Published Oct. 30, 2015

It would be one thing to write off the latest mismanagement of the state park system as just another half-baked idea from the Department of Environmental Protection. But the DEP's decision to cancel a no-bid contract and the sudden resignation of the state lands director reflect deeper problems that have plagued this agency under Gov. Rick Scott, from the wrong priorities and an obsession with secrecy to a warped notion of why the parks exist.

For the second time in two years, as the Tampa Bay Times' Craig Pittman and Steve Bousquet reported this week, the boss of the lands division has quit in the midst of an embarrassing lapse of judgment. Division director Kelley Boree quit after the Times had been asking the DEP for the past month about a $500,000 sole-source contract awarded to a company founded by another DEP employee (who no longer works at the agency) and her husband. As the Times awaited answers, the DEP canceled the contract, and Boree's resignation came the next day. What a coincidence.

The contract with Forestech called for the company to survey timber in the park system and to evaluate what could be harvested and sold. The idea stemmed from Secretary Jon Steverson's wrongheaded idea to make the parks pay for themselves by opening them up to cattle grazing, timber harvesting and other unsuitable moneymaking schemes.

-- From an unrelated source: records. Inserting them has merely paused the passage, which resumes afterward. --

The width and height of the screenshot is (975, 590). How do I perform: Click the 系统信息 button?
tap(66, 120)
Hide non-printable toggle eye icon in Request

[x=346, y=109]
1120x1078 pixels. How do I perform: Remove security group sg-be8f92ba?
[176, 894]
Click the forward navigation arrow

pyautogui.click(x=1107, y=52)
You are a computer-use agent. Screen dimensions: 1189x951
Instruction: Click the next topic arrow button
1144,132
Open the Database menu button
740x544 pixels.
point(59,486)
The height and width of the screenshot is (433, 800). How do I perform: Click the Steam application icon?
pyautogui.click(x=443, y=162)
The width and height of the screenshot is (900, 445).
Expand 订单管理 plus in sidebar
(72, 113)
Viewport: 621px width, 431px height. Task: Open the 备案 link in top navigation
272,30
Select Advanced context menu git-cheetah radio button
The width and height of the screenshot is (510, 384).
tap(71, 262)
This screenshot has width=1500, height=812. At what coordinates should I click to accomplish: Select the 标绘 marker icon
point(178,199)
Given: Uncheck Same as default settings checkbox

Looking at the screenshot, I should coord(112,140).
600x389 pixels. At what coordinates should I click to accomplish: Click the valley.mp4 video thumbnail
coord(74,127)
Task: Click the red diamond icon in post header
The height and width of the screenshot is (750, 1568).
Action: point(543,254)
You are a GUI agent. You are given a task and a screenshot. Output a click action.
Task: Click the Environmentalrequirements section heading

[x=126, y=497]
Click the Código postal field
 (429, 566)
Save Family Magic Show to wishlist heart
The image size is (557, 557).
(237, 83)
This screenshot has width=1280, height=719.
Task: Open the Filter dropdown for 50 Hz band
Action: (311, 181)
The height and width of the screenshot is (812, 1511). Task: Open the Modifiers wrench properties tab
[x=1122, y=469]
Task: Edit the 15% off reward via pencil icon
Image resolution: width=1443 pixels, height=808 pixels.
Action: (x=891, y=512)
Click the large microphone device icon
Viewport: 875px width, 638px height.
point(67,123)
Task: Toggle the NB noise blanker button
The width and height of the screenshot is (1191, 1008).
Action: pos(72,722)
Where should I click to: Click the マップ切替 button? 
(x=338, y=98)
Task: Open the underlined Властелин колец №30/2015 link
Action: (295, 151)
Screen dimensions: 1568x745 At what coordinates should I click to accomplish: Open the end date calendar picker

Steverson used the company several years ago when he ran the Northwest Florida Water Management District. According to Boree, Steverson is the one who wanted an outside firm to review the timber stock rather than use state employees as had been done previously. While Boree and the DEP said that Steverson was not involved in drawing up the contract, two legal reviews of the matter gave it a clean legal bill of health but questioned "communications around the agreement," a DEP spokeswoman said. The DEP would not elaborate or disclose whether Boree's resignation was related.

It's almost as if the public needs a monitoring commission to get anything from DEP. While the agency canceled the contract and announced it would be sent out for bid, it still won't explain why it voided the contract or why another senior executive left the agency overnight. Nor has the DEP explained why it sought a private company to examine the timber stock when the state — in the past — went the cheaper route by using its staff foresters for such an assignment.

That is standard operating procedure in the secretive, arrogant Scott administration: Stall on responding to public records requests, take action or criticize the media before the news gets out, then refuse to explain what actually occurred. It also is par for the course for an agency that under Scott sought to sell "surplus" state parkland and further commercialize the parks by expanding camping and other profitmaking operations.

Though the governor abandoned many of those ideas after a great public outcry, he still views the parks as a business center and not a natural resource for future generations. The end result is an environmental agency that attempts to do the right thing only after it's caught and sees dollar signs and secrecy as the guiding tools of the trade.